This is a truly marvelous disc. A Summer's Tale was completed in 1909 and is cast in five movements and dressed in a magically shimmering, evocative and almost impressionistic musical language. Suk subtitled it `musical poem', but it is more a (sort of) symphonic suite than a coherent single work. It is none the worse for it, and who can fail to be entranced by the utterly enchanting, almost otherwordly "Noon", containing some of the most inspired and enthralling music I have heard in a long time - or the woeful, dark conversations between instrumental groups (particularly fine use of the cor anglais) in `Blind Musicians'. Overall, this is an extremely appealing work, and - I'd be willing to say - something of an overlooked masterpiece; mysterious and fantastic-sounding and genuinely memorable music of halflights and shadows, often breathtakingly beautiful, but with a surging, smoldering emotional power underneath.
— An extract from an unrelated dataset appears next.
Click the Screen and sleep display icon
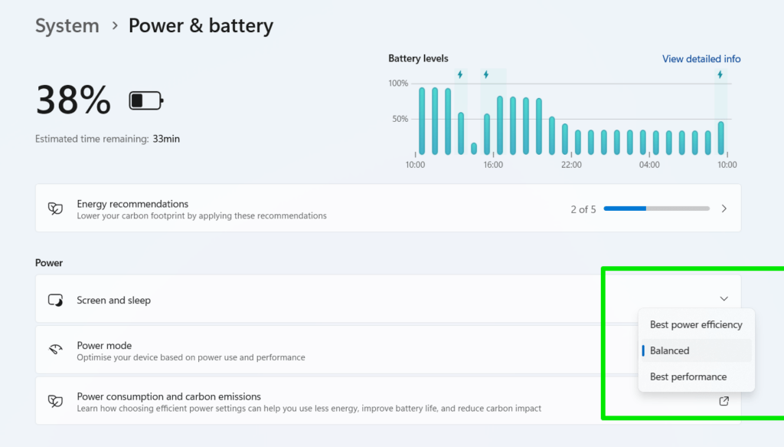(55, 300)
The coupling here, the Fantastic Scherzo from 1903, is another gem, full of life and swagger and with a delightful and memorable second subject. Now, there are apparently alternative versions under Gielen and Pesek (at least), which I have not heard, but this recording under Mackerras is superb. The Czech Philharmonic Orchestra is outstanding, and the textures and colors they create truly marvelous (just listen to the woodwind contributions); lucid and lush and nuanced, and Mackerras' pacing and shaping of this music is no less compelling. The Fantastic Scherzo is performed with élan as well.
Another asset is the superb recorded sound, with a richness and space and perspective rarely matched on record, with a huge dynamic range (a little too much so for some listeners, I'll grudgingly admit). All in all, this is something of a must - urgently recommended.